• ACTIVITY
Without the pictures, set down exactly the lines from the one that contains "The width and" to the end of the entries, both included, and nothing besides.

• LISTED ENTRIES
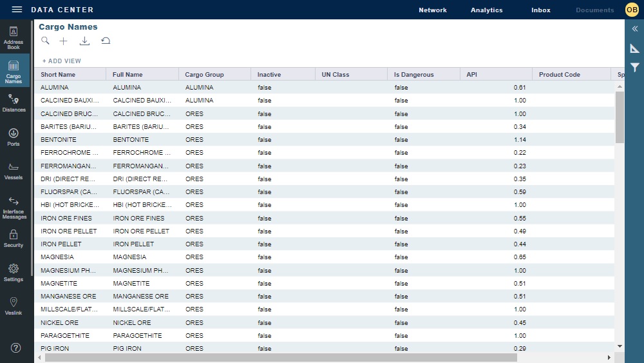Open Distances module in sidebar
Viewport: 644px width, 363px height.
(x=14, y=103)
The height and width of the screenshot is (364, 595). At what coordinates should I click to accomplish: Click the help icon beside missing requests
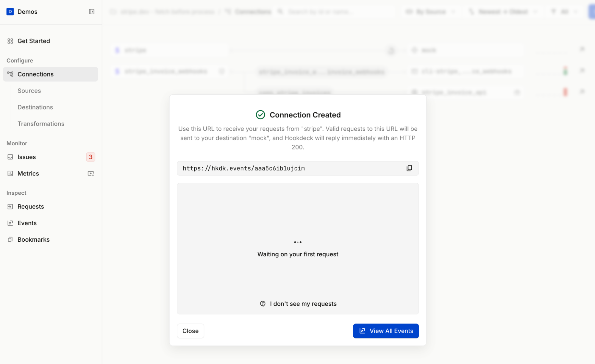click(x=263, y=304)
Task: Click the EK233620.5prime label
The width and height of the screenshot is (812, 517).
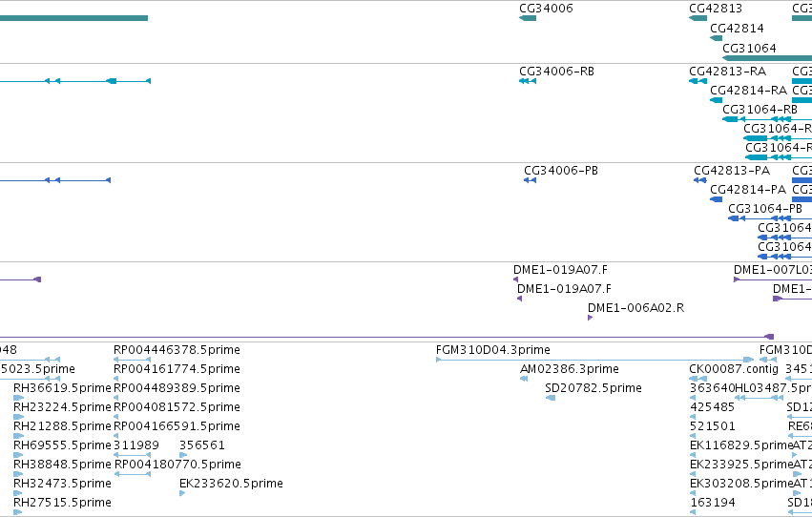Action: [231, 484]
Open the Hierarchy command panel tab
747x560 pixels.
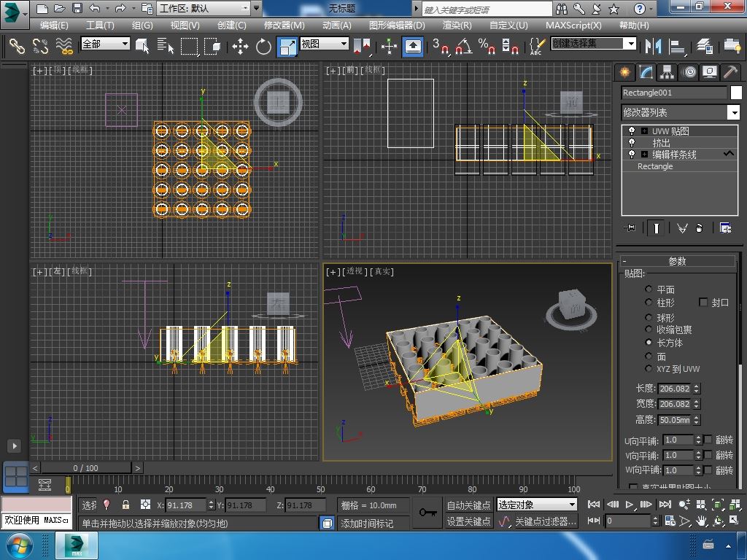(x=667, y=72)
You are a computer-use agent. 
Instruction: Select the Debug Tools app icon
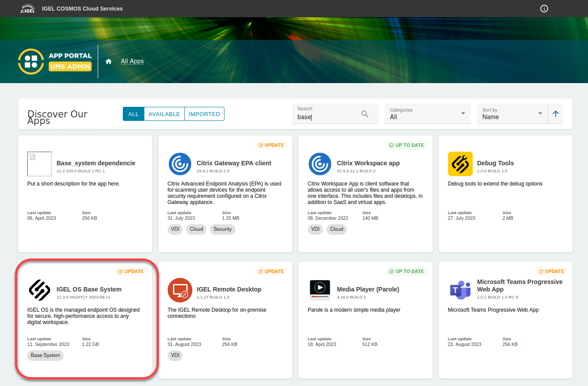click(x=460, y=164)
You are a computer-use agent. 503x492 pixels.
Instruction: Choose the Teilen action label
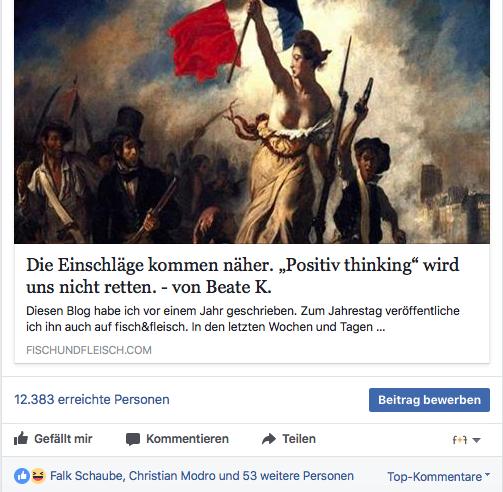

• SOLUTION
The width and height of the screenshot is (812, 517).
Action: [231, 484]
Open the Hierarchy command panel tab
747x560 pixels.
(x=667, y=72)
You are a computer-use agent. 
Instruction: Select the Debug Tools app icon
click(x=460, y=164)
You are a computer-use agent. 503x492 pixels.
Instruction: Choose the Teilen action label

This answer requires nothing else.